Why does there not exist a particular finite set of congruences that forms a partition of the set of integers

Question

There is a paragragh that I saw in an article and could not really understand. The article is Covering Systems of Congruences, J. Fabrykowski and T. Smotzer, Mathematics Magazine Vol. 78, No. 3 (Jun., 2005), pp. 228-231, DOI: 10.2307/30044163. It starts by discussing problem 9 from the 2002 American Invitational Mathematics Examination (AIME):

PROBLEM. Harold, Tanya, and Ulysses paint a very long fence.

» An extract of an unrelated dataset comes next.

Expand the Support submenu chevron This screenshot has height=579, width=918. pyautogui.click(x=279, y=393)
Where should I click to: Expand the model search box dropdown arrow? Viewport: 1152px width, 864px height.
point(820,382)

Harold starts with the first picket and paints every $h$th picket; Tanya starts with the second picket and paints every $t$th picket; and Ulysses starts with the third picket and paints every $u$th picket. If every picket gets painted exactly once, find all possible triples $(h,t,u)$.

After presenting the solution, the article goes on to say:

One can generalize the AIME problem and ask whether there exists a finite set of congruences, with all moduli distinct and greater than or equal to $2$, that forms a partition of the set of integers. This turns out to be impossible. Relaxing the assumption about partitioning the integers, one can look for finite sets of congruences such that every integer belongs to at least one of them."

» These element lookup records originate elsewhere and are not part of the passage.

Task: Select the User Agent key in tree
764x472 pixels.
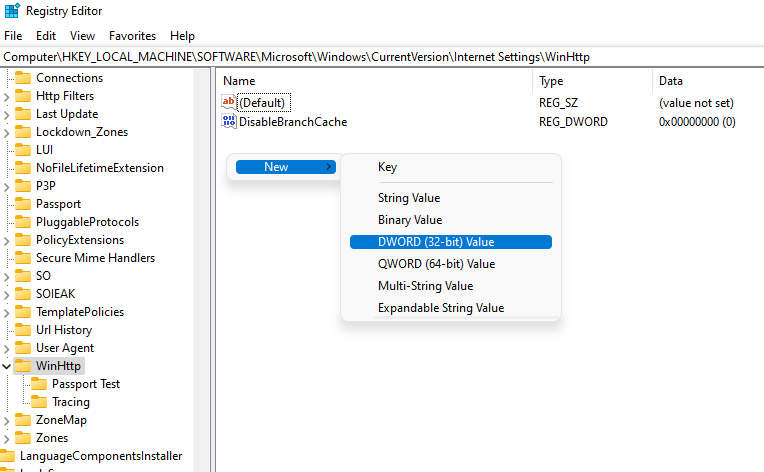Action: [65, 348]
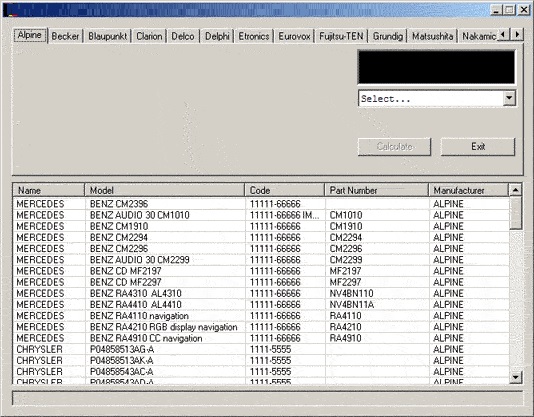Click the black code display area
The height and width of the screenshot is (417, 534).
[437, 67]
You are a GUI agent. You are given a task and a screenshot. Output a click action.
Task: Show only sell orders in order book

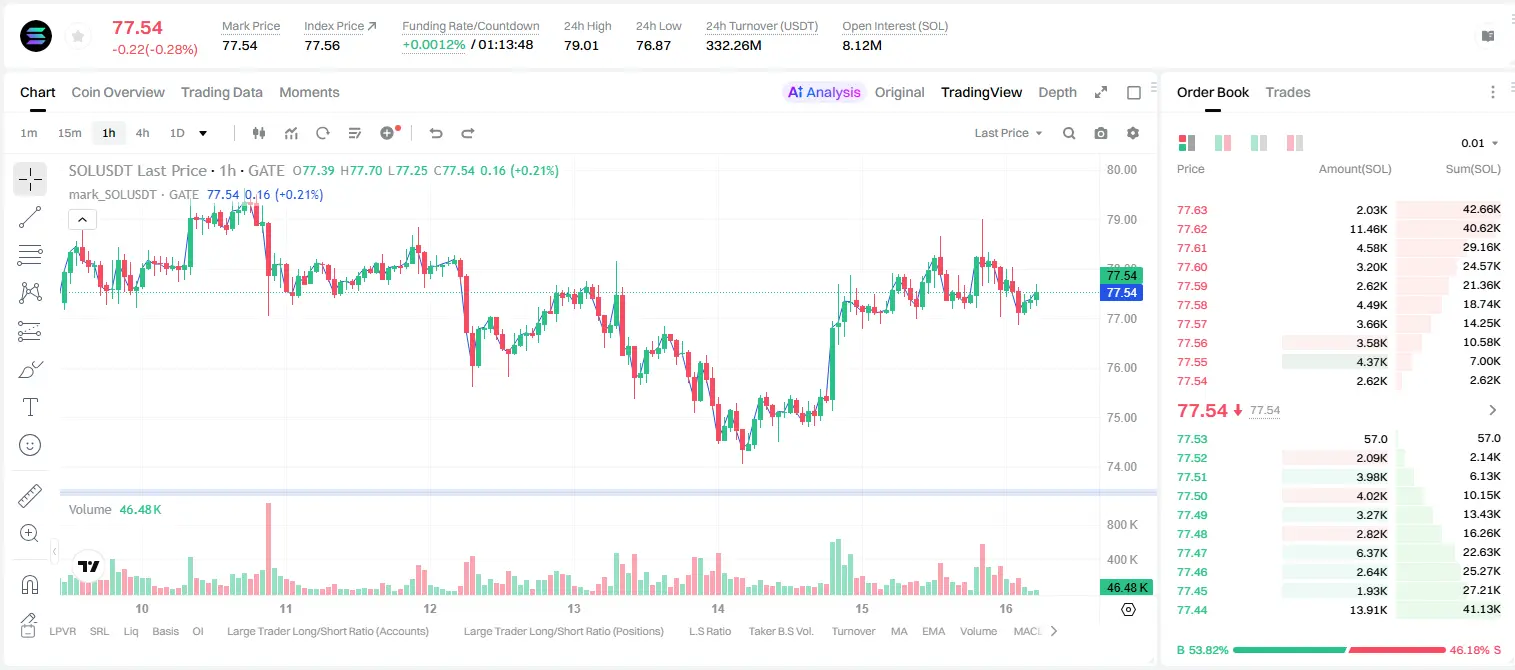[x=1295, y=143]
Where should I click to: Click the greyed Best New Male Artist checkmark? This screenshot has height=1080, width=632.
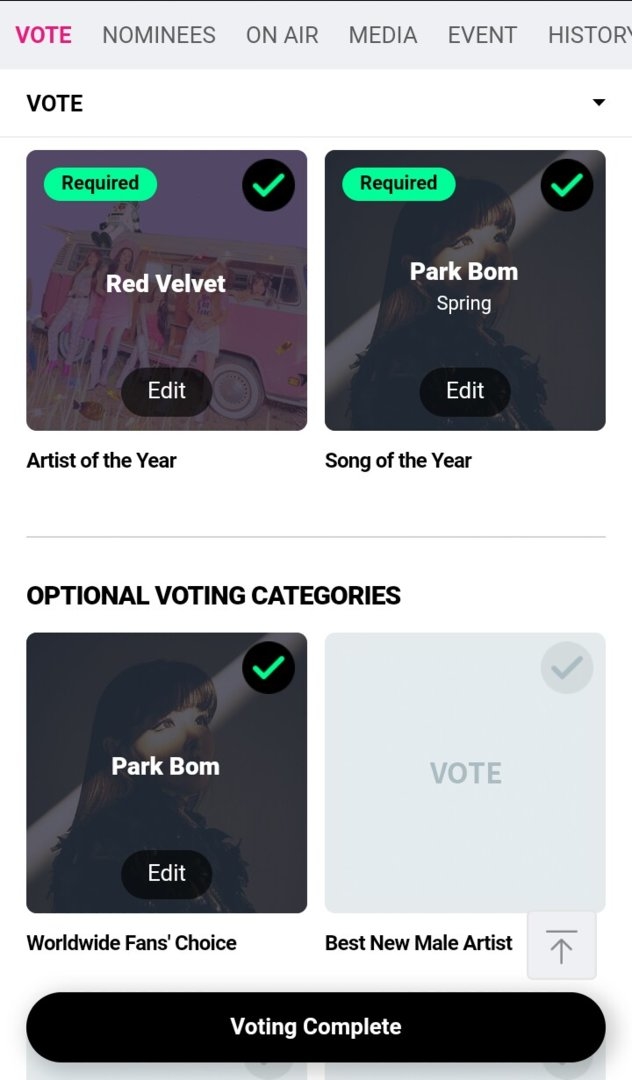pos(567,667)
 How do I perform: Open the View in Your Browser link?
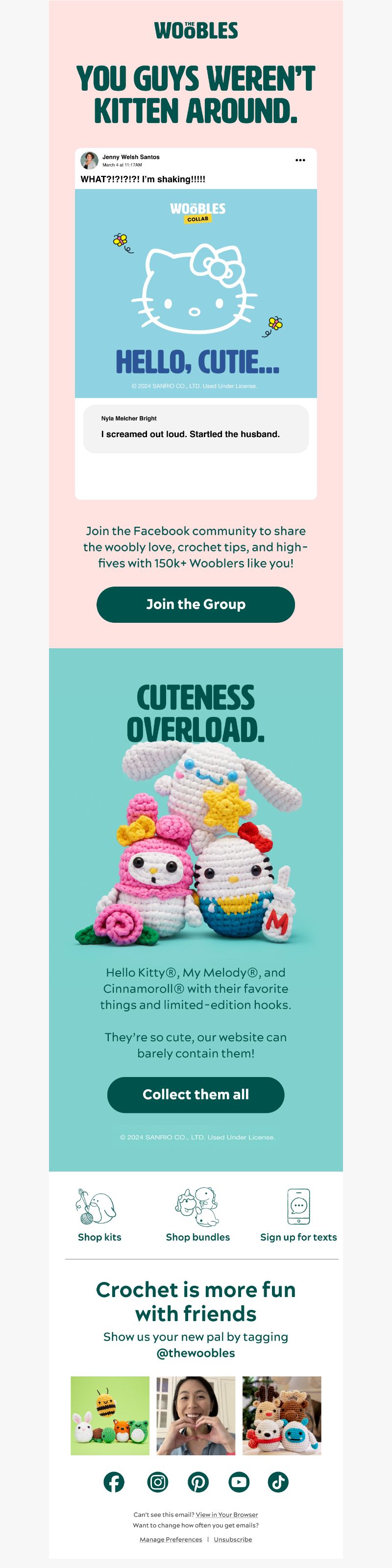227,1514
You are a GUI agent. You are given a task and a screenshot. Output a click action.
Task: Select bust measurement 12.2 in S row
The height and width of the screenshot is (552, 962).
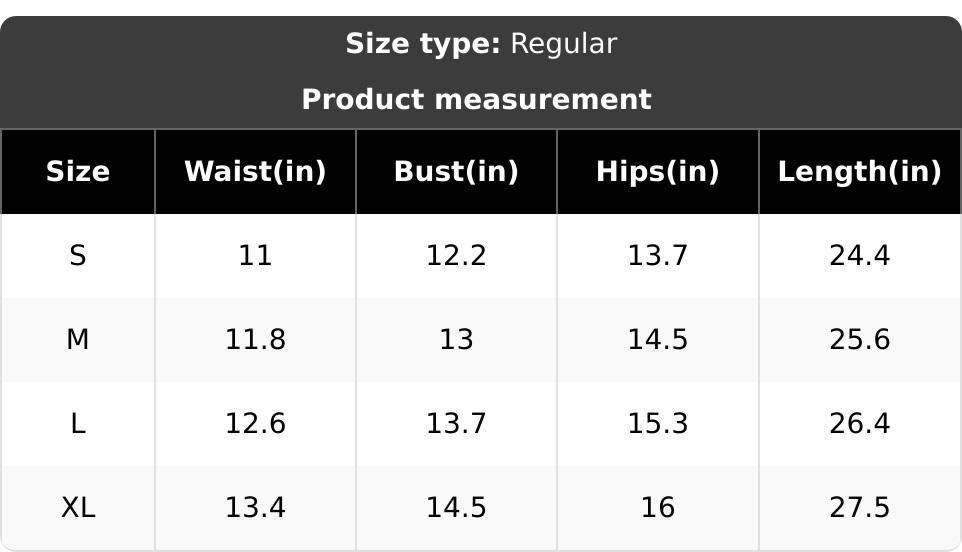(456, 256)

Can anyone help explain why the first part is impossible?

Answer 1

Unfortunately there are finite distinct covering systems. See the system below:

$0(3), 0(4), 0(5), 1(6), 1(8), 2(10), 11(12), 1(15), 14(20), 5(24), 8(30), 6(40), 58(60), 26(120) $

Answer 2

The answer is yes. There are several.

This question gives one example: Prove {0 mod 2, 0 mod 3, 1 mod 4, 1 mod 6, 11 mod 12} is a covering system

$0 \mod 2, 0 \mod 3, 1\mod 4, 1\mod 6, 11 \mod 12$.

This paper is all about them https://arxiv.org/pdf/1705.04372.pdf

Answer 3

This is far from a full answer, but it gives a taste of how strong the constraints are.

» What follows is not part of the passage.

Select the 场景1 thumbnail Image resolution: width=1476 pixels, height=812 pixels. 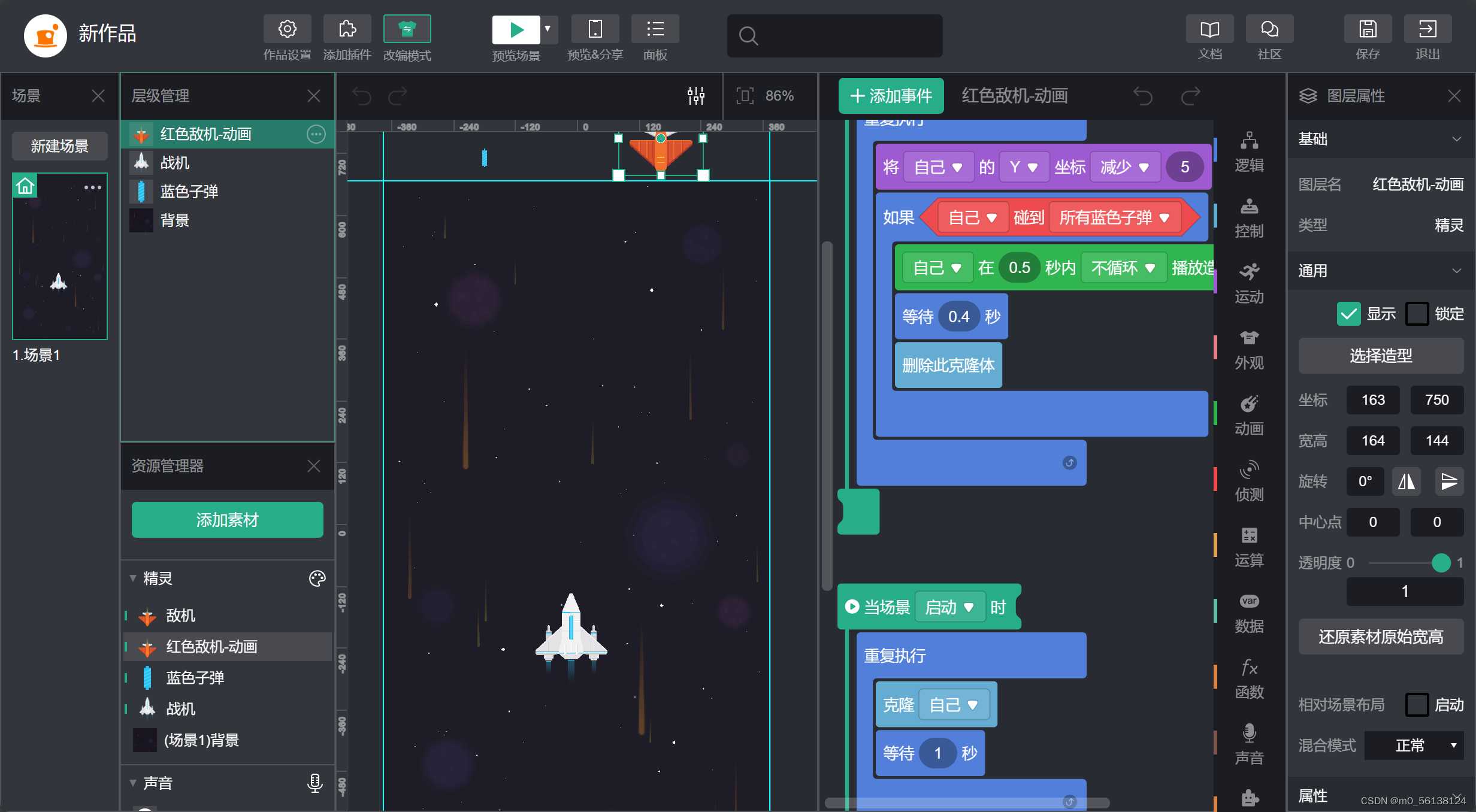click(60, 256)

Suppose we have $k$ congruences of the form $x \equiv a_i \pmod {m_i}$ where the $m_i$ are distinct and greater than $1$, and $0 < a_i \le m_i$ is the smallest natural number covered by the congruence. Further suppose that we've chosen a minimum set of congruences: i.e. there is no solution with fewer than $k$ congruences.

Consider two distinct congruences $x \equiv a_i \pmod {m_i}$ and $x \equiv a_j \pmod {m_j}$. We require $a_i \not\equiv a_j \pmod {\gcd(m_i, m_j)}$ to avoid collisions. (This follows from the Chinese remainder theorem, and is necessary and sufficient for non-intersection). Note that this implies that $\gcd(m_i, m_j) > 1$, so no two moduli are coprime.

Since a congruence with modulus $m_i$ covers $\frac{1}{m_i}$ of the integers, we must have $$\sum_i \frac{1}{m_i} = 1$$ so we have a partition of unity in Egyptian fractions. Combined with non-intersection, this is necessary and sufficient to partition the natural numbers.

Lemma: no non-trivial proper subset of the congruences is reducible to a single congruence. Suppose that we had a set of congruences $x \equiv a_i \pmod{m_i}$ which partition $x \equiv \alpha \pmod\mu$. Then clearly $m_i \equiv 0 \pmod\mu$ and $a_i \equiv \alpha \pmod\mu$, and the congruences $x \equiv \frac{a_i - \alpha}\mu \pmod {\frac{m_i}\mu}$ partition the natural numbers. But we started from a proper subset of the congruences, so this contradicts the assumption that $k$ is minimum.

Corollary: there is no $c > 1$ which is a common factor of all of the moduli. (Proof: if there were, one proper subset of the congruences would be reducible to $x \equiv 1 \pmod c$ and another to $x \equiv 2 \pmod c$. Since they can't both consist of a single congruence with modulus $c$, one of them is non-trivial, contradicting the lemma).

Corollary: none of the moduli is a prime power, for then that prime must be a common factor of all the moduli.

Corollary: $k \ge 19$. (Proof: we have to sum the reciprocals of the first 19 non-prime-powers to exceed $1$. Of course, those 19 numbers don't satisfy the no-pair-coprime constraint, and the sum of their reciprocals isn't exactly unity...).